Once he really thought he had discovered a way of reaching the
Gardens. A wonderful white thing, like a runaway newspaper, floated
high over the island and then tumbled, rolling over and over after the
manner of a bird that has broken its wing. Peter was so frightened
that he hid, but the birds told him it was only a kite, and what a
kite is, and that it must have tugged its string out of a boy's hand,
and soared away. After that they laughed at Peter for being so fond
of the kite, he loved it so much that he even slept with one hand on
it, and I think this was pathetic and pretty, for the reason he loved
it was because it had belonged to a real boy.

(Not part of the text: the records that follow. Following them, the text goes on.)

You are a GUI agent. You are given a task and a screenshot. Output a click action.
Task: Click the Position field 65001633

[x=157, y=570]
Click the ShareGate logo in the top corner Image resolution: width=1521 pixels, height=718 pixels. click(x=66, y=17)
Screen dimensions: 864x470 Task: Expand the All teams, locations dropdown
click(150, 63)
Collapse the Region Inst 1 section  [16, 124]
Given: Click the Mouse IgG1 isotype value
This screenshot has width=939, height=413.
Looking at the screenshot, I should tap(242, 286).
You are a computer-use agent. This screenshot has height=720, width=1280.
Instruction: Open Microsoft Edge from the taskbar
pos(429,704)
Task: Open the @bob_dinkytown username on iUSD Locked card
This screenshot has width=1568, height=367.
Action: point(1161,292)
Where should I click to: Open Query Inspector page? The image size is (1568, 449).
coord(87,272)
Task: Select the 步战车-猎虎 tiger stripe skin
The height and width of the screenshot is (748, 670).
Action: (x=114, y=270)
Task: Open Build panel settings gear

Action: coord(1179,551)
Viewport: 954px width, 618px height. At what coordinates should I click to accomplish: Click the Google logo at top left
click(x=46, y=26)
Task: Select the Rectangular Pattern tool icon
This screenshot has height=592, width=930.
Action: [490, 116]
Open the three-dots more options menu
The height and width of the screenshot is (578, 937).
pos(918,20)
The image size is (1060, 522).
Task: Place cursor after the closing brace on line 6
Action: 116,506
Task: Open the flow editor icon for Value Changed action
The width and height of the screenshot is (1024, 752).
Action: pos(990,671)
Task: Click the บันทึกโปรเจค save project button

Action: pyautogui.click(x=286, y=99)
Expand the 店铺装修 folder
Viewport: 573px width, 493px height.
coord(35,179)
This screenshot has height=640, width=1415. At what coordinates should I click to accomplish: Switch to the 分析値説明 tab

To the birds this was a very poor reason, but the older ones felt
grateful to him at this time because he had nursed a number of
fledglings through the German measles, and they offered to show him
how birds fly a kite. So six of them took the end of the string in
their beaks and flew away with it; and to his amazement it flew after
them and went even higher than they.
Peter screamed out, "Do it again!" and with great good nature they did
it several times, and always instead of thanking them he cried, "Do it
again!" which shows that even now he had not quite forgotten what it
was to be a boy.
At last, with a grand design burning within his brave heart, he begged
them to do it once more with him clinging to the tail, and now a
hundred flew off with the string, and Peter clung to the tail, meaning
to drop off when he was over the Gardens. But the kite broke to
pieces in the air, and he would have drowned in the Serpentine had he
not caught hold of two indignant swans and made them carry him to the
island. After this the birds said that they would help him no more in
his mad enterprise.
Nevertheless, Peter did reach the Gardens at last by the help of
Shelley's boat, as I am now to tell you.